Do you understand why?
kfree_skb(NULL) is allowed, so this is logically a no-op.
Probably it perturbs the timings so syzkaller repro no longer hits the
race window, ie doesn't fix the issue.
> Fixes: 45d355a926ab ("Bluetooth: Fix memory leak in hci_req_sync_complete()")

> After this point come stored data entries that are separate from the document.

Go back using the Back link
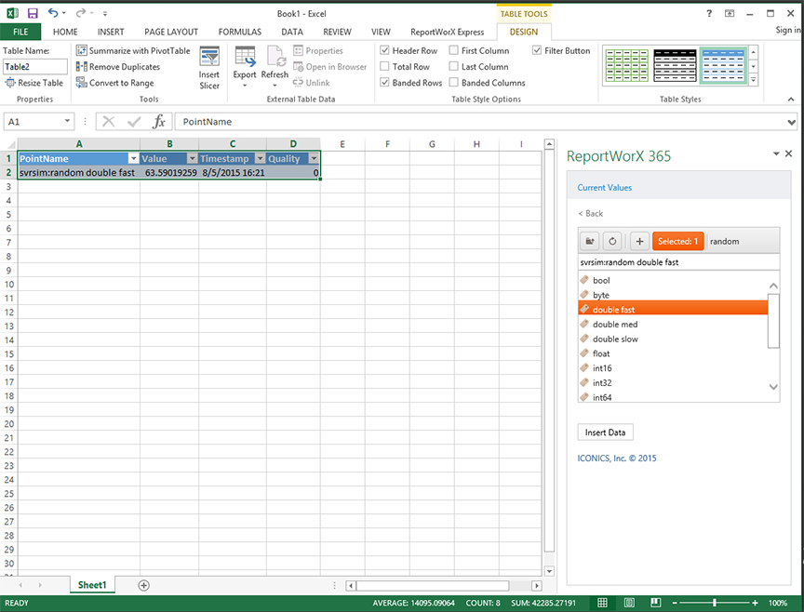This screenshot has width=804, height=612. coord(591,214)
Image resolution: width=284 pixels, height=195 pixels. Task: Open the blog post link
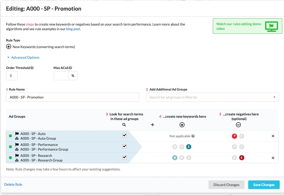pyautogui.click(x=73, y=29)
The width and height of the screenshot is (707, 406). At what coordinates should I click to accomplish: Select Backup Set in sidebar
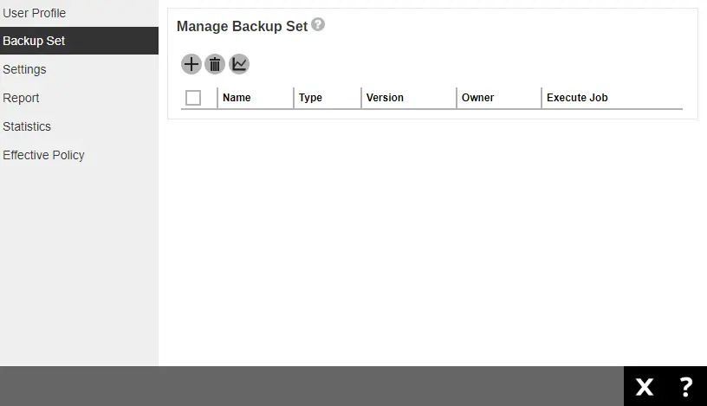(x=80, y=41)
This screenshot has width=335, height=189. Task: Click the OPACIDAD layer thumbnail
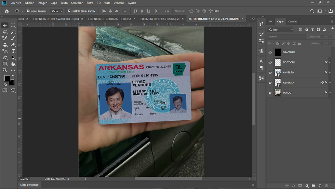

> Reported-and-tested-by: syzbot+35ebc808442df6420eae@xxxxxxxxxxxxxxxxxxxxxxxxx
> Closes: https://syzkaller.appspot.com/bug?extid=35ebc808442df6420eae
> Signed-off-by: Edward Adam Davis <eadavis@xxxxxx>
> ---
> net/bluetooth/hci_request.c | 3 ++-
> 1 file changed, 2 insertions(+), 1 deletion(-)
>
> diff --git a/net/bluetooth/hci_request.c b/net/bluetooth/hci_request.c
> index efea25eb56ce..3862fa6bb288 100644
> --- a/net/bluetooth/hci_request.c
> +++ b/net/bluetooth/hci_request.c
> @@ -106,7 +106,8 @@ void hci_req_sync_complete(struct hci_dev *hdev, u8 result, u16 opcode,
> hdev->req_result = result;
> hdev->req_status = HCI_REQ_DONE;
> if (skb) {
> - kfree_skb(hdev->req_skb);
> + if (hdev->req_skb)
> + kfree_skb(hdev->req_skb);
> hdev->req_skb = skb_get(skb);
> }
> wake_up_interruptible(&hdev->req_wait_q);